The design of collaborative filtering-based recommendation systems involves various theories, methods, and technologies. While this study validated the effectiveness of the NCF method, it also exposed issues that need to be addressed in practical applications. In future research and development, several directions deserve further exploration. Firstly, in addition to the embedding method used in this study, more advanced algorithms such as Word2Vec or GloVe can be explored. These natural language processing methods can better capture the semantic information in text, thereby improving the depth and breadth of information mining and further enhancing the performance of the recommendation system [7] . Secondly, although the data set used in this study is of a suitable size, there is still room for further expansion. Training the model with a larger data set can provide a more comprehensive reflection of user behavior patterns and enhance the model's generalization ability and recommendation accuracy. The MovieLens website provides a larger data set, which can be included in future experiments to further verify and enhance the performance of the model. Thirdly, although the current model can provide a certain degree of personalized recommendations, there is still room for improvement in deeply customizing the user experience. Future research can explore more complex user modeling methods, such as combining user social network information and real-time behavior data, to further enhance the personalization and accuracy of recommendations. Furthermore, from the perspective of deep learning, there is still vast room for development in recommendation systems. Deep learning can not only help mine complex user-item relationships, but also enable the fusion of multi-modal data (such as text, images, and videos) to provide more diverse and multi-faceted recommendations.

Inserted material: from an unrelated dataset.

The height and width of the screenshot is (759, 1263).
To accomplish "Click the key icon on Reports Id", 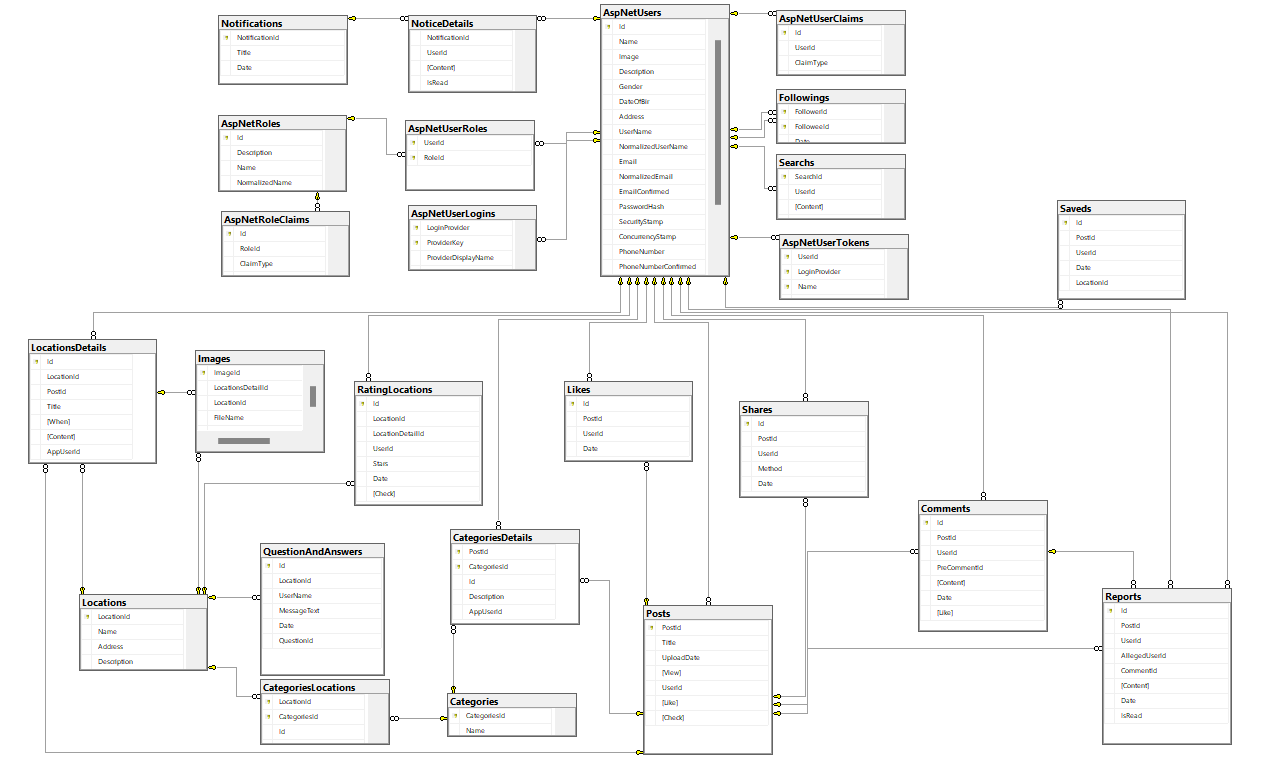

With the continuous advancement of technology, deep learning is expected to bring more innovations in personalized recommendation, real-time recommendation, and context-aware recommendation.

In summary, this study demonstrates the application value of the NCF model in movie recommendation systems, and also reveals the limitations and improvement space of current methods. Future work will focus on optimizing the model algorithm, expanding the scale of the data set, and exploring more diverse personalized recommendation methods to drive further development of recommendation system technology.